* **TASK INSTRUCTIONS**: Retype the records below exactly as given, but only from the first line through the line with "You are a computer-use agent.", and without the pictures.
======== RECORDS FOR THE EXERCISE ========
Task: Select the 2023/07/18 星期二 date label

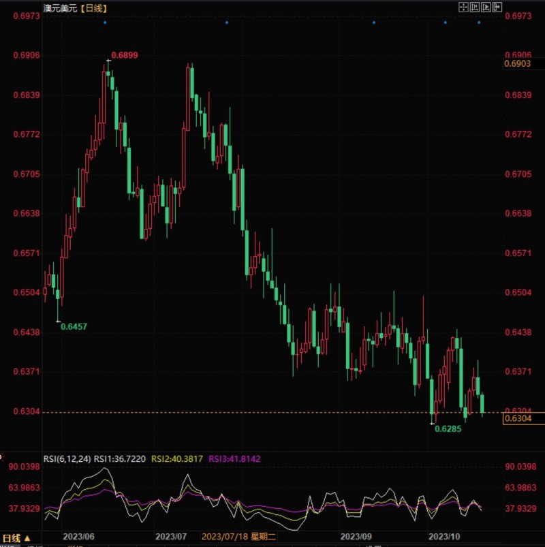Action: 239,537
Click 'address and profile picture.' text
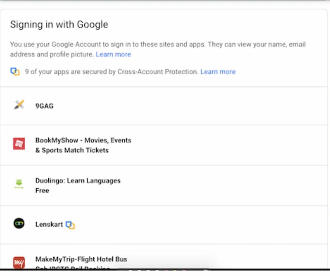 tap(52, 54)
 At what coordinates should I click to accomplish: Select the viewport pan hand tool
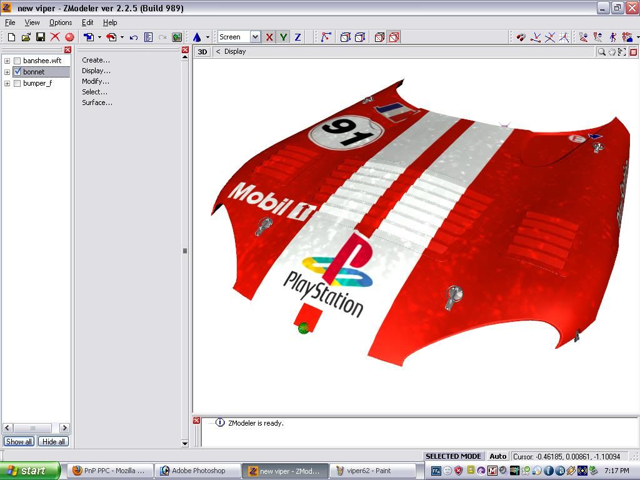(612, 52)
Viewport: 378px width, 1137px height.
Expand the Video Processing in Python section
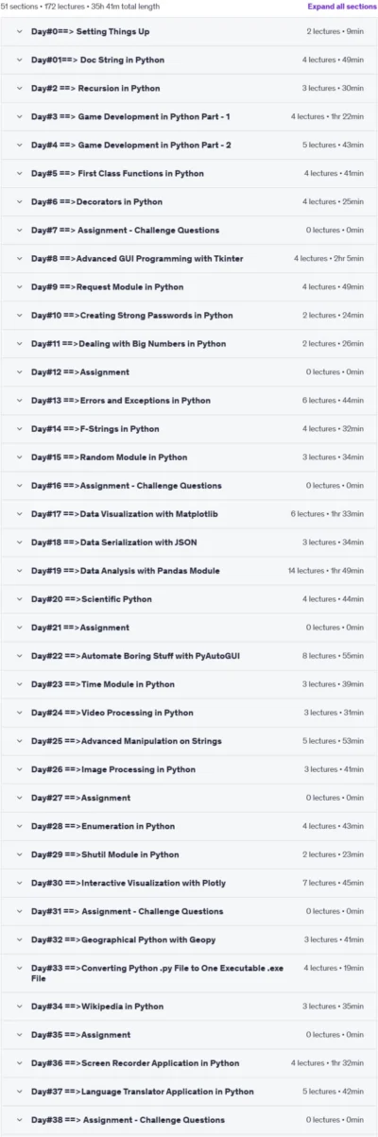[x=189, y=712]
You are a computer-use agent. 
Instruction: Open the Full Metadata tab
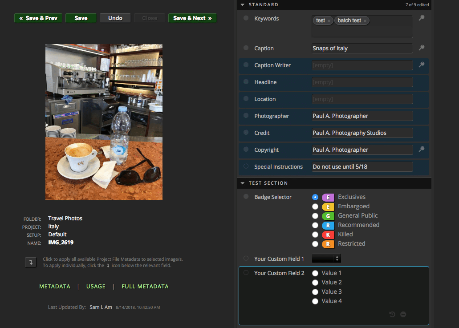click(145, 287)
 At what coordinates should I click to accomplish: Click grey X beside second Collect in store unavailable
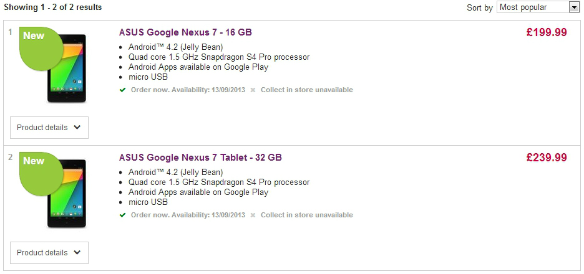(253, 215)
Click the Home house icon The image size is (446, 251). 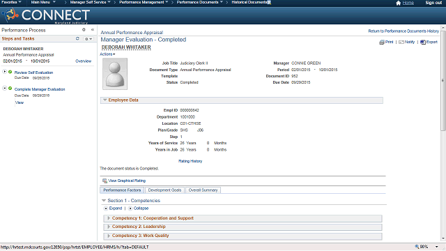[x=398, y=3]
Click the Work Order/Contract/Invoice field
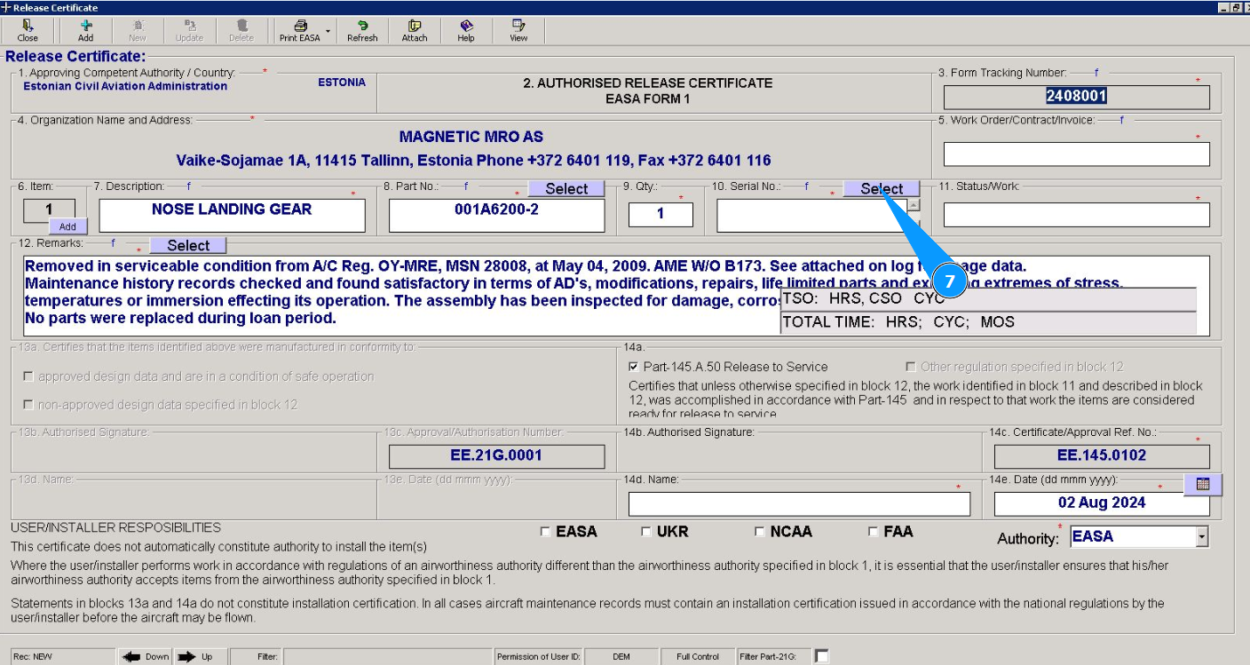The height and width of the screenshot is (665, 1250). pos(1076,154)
========
* **WRITTEN SOLUTION**:
Task: Select the 2023/07/18 星期二 date label

Action: 239,537
Click 'address and profile picture.' text
 tap(52, 54)
 At what coordinates should I click to accomplish: Select the viewport pan hand tool
(612, 52)
Viewport: 378px width, 1137px height.
Expand the Video Processing in Python section
[x=189, y=712]
You are a computer-use agent. 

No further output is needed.